Según nuestra edad, peso y sexo, la cantidad de agua en nuestro organismo está entre un 60 y un 70% de agua. Por tanto, mantener una correcta hidratación es esencial en nuestra vida. Podemos consumirla tanto en infusiones como en refrescos, en la leche, en zumos o en bebidas estimulantes. Pero ¿cuáles son las bebidas más saludables? La respuesta está en la Pirámide de la Hidratación.
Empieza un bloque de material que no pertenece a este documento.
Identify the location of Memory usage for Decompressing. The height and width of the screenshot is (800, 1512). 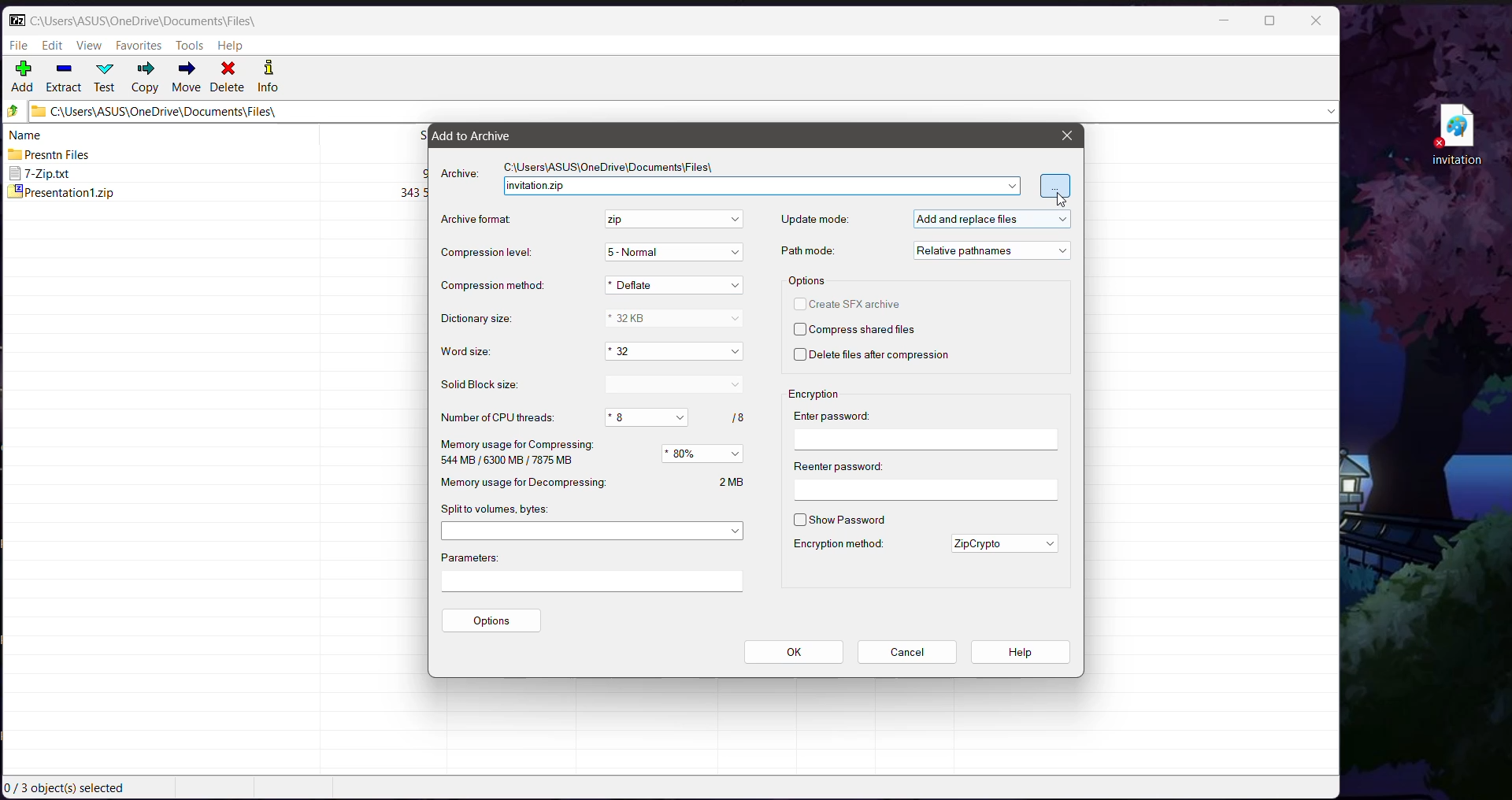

Al igual que la Pirámide de la Alimentación saludable, la Pirámide de la Hidratación es una guía que trata de orientar sobre ingesta de líquidos necesaria para nuestro organismo y clasifica las bebidas según la frecuencia de consumo en nuestra vida diaria. De esta forma, en la base, encontramos las de consumo más habitual, y en la cúspide, las más opcionales. La clasificación también tiene en cuenta la cantidad de energía y nutrientes que aportan, así como si son más o menos beneficiosas para la salud. Encontramos, por tanto, cuatro grupos.
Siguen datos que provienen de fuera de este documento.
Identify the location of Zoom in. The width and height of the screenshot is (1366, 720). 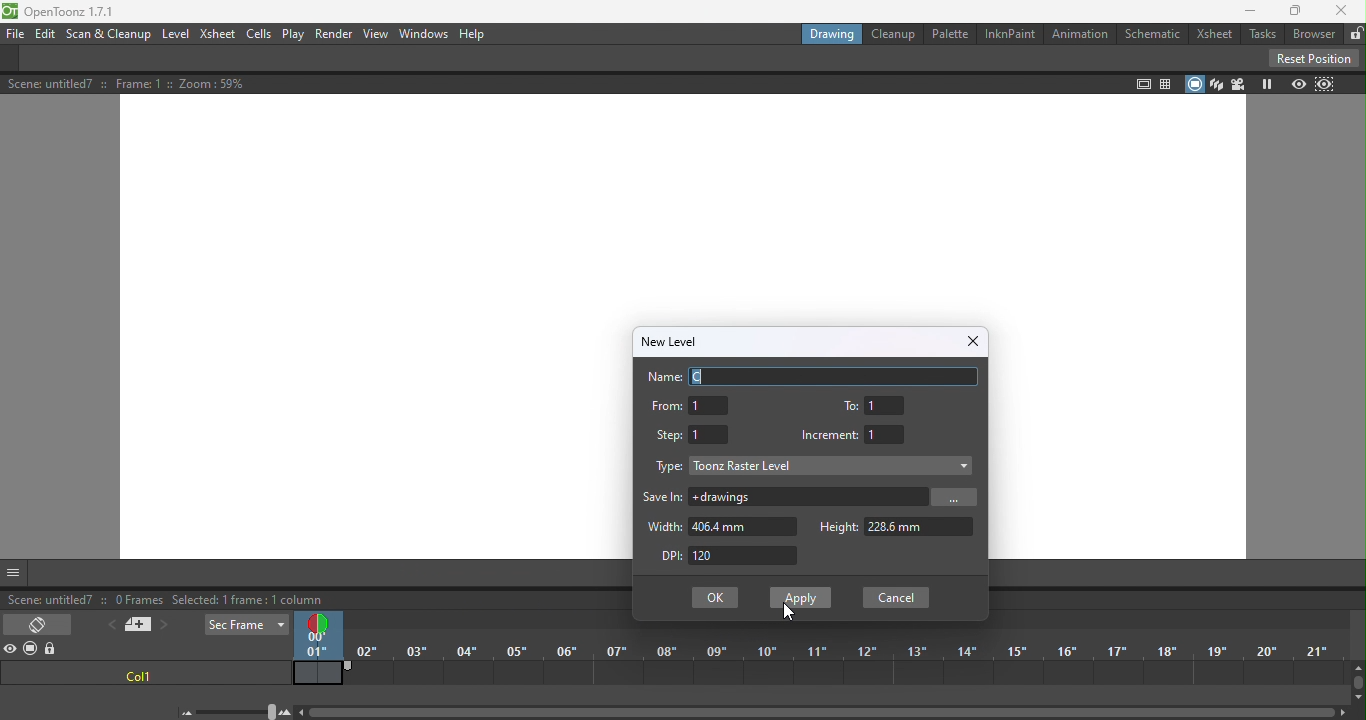
(286, 712).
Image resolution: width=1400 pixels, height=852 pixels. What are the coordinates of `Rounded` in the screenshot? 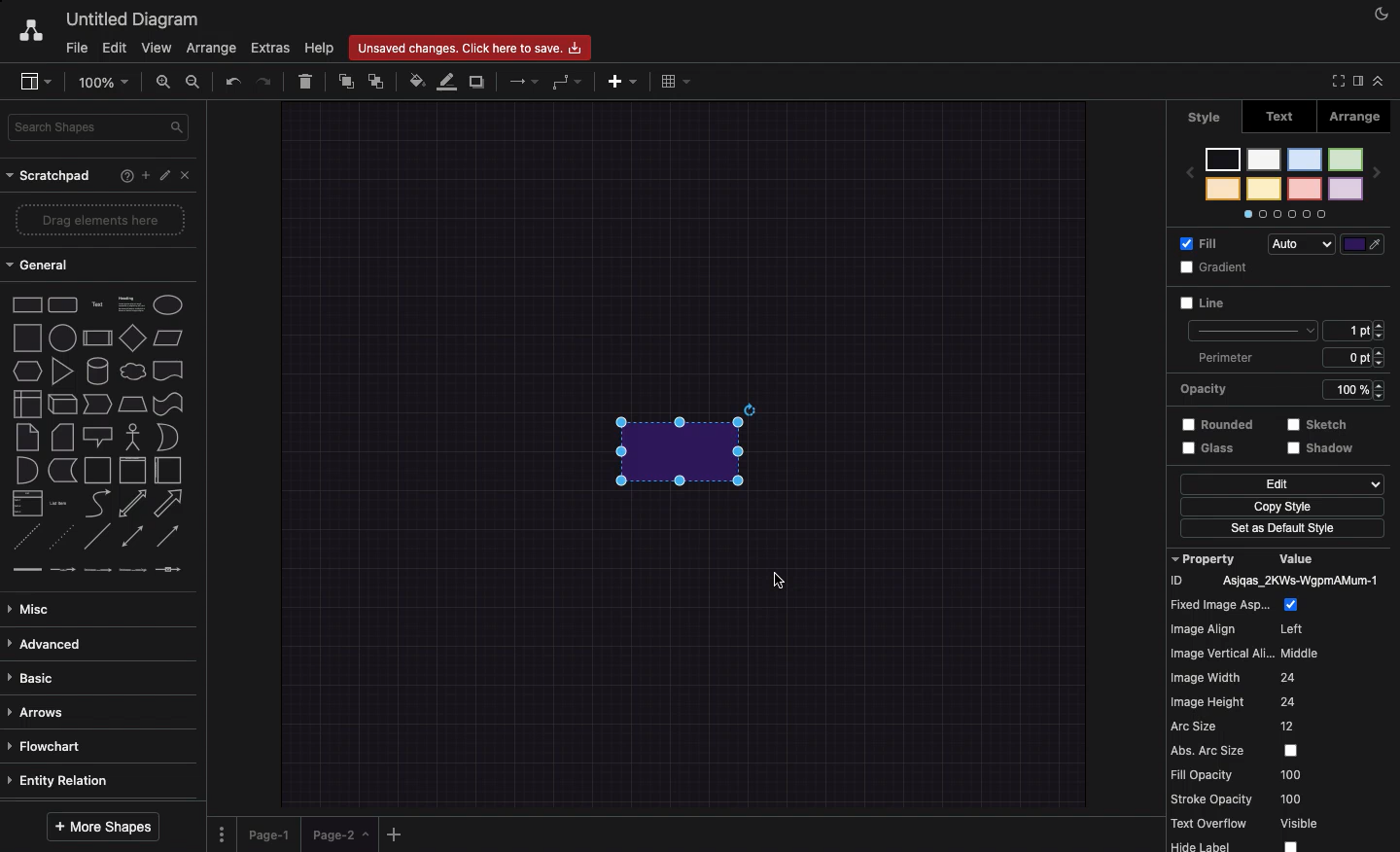 It's located at (1218, 423).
  • Grupo 1. El grupo de la base está formado por el agua en todas sus variantes. Ya sea mineral, de manantial o del grifo. Es la bebida más saludable y refrescante que nos ofrece la naturaleza.
  • Grupo 2. Aquí tenemos el agua con menos contenido en sales minerales, los refrescos sin azúcar (o light) o los tés e infusiones sin azúcar.
  • Grupo 3. En este apartado se hallan las bebidas que ya tienen cierto aporte energético y nutricional como los zumos naturales, ya sean de fruta o verdura, caldos, leche y sustitutos de la leche, bebidas isotónicas, además de tés y cafés con azúcar.
  • Grupo 4. En el vértice, y por tanto, las de consumo menos recomendado, están los refrescos carbonatados o no, endulzados con azúcar o fructosa.
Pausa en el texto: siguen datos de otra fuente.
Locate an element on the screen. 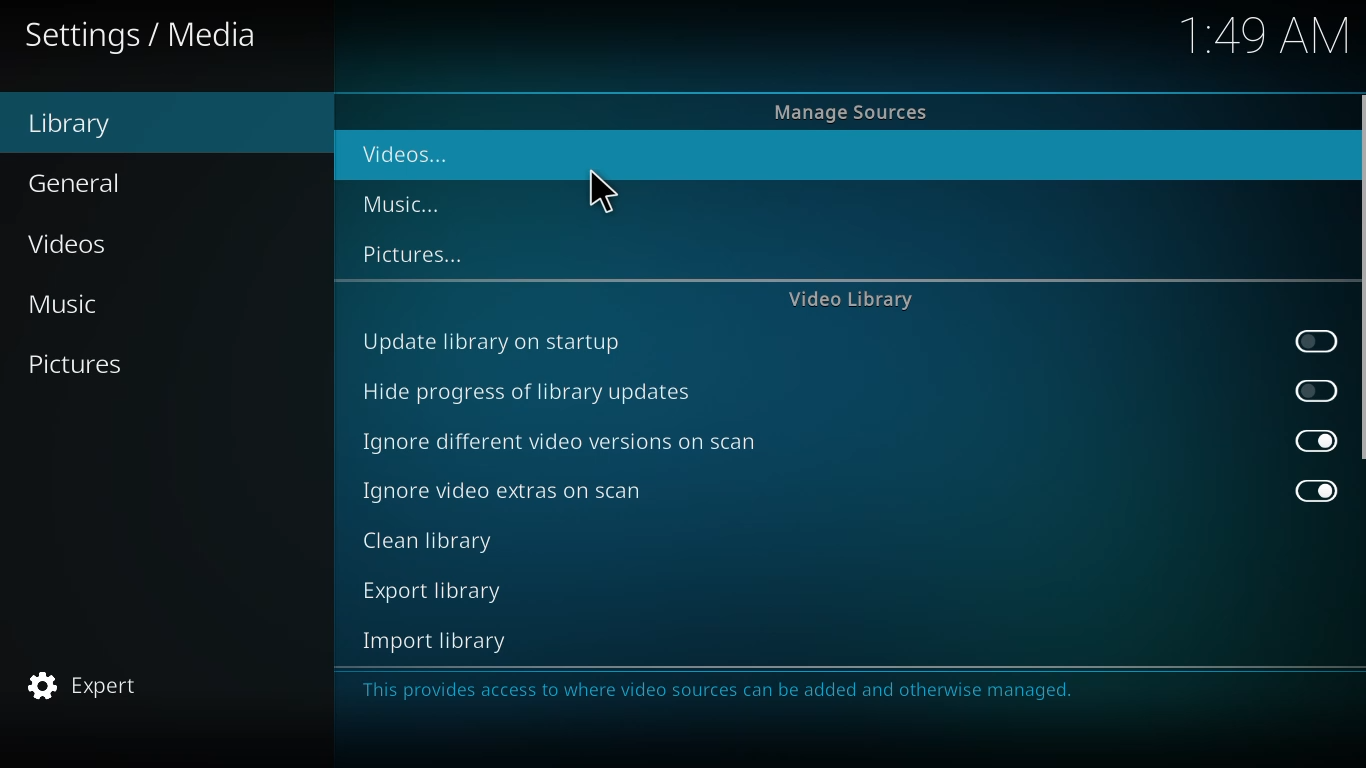 The image size is (1366, 768). ignore video extras is located at coordinates (503, 489).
Con sólo beber cuando tengamos sed, ya estamos cumpliendo con una correcta hidratación. Sin embargo, debemos tener en cuenta una serie de hábitos para mejorarla:

  1. Beber en el día, al menos, unas 10 raciones de líquidos (10 vasos), que equivaldrían a poco más de 2 litros de agua diarios.
  2. El agua es la bebida más saludable y debemos elegirla preferentemente sobre las demás. Y si es posible, escoger agua con un contenido de sales minerales adecuado.
  3. Niños, ancianos y personas con enfermedades crónicas son los grupos que más ingestas deben realizar, pues tiene un mayor riesgo de deshidratación.
  4. También podemos hidratarnos a través del consumo de verduras, frutas y hortalizas. Además, ayudan contra la retención de líquidos.
  5. Escoger las bebidas según nuestros hábitos: si hacemos mucho deporte, podremos consumir bebidas isotónicas. Si por el contrario, somos algo más sedentarios, la mejor opción es escoger agua, tés o refrescos sin azúcar.
  6. Tener agua siempre a disposición para beber en el momento justo que tengamos sed. Podemos disponer del agua a través del grifo o de dispensadores de agua, con los que podemos tener agua fría o caliente al instante.

Si seguimos las recomendaciones de la Pirámide de la Hidratación y estos consejos básicos, seguro que mantendremos una correcta hidratación. Además, gracias a la pirámide, podremos involucrar didácticamente a toda la familia en estos hábitos saludables.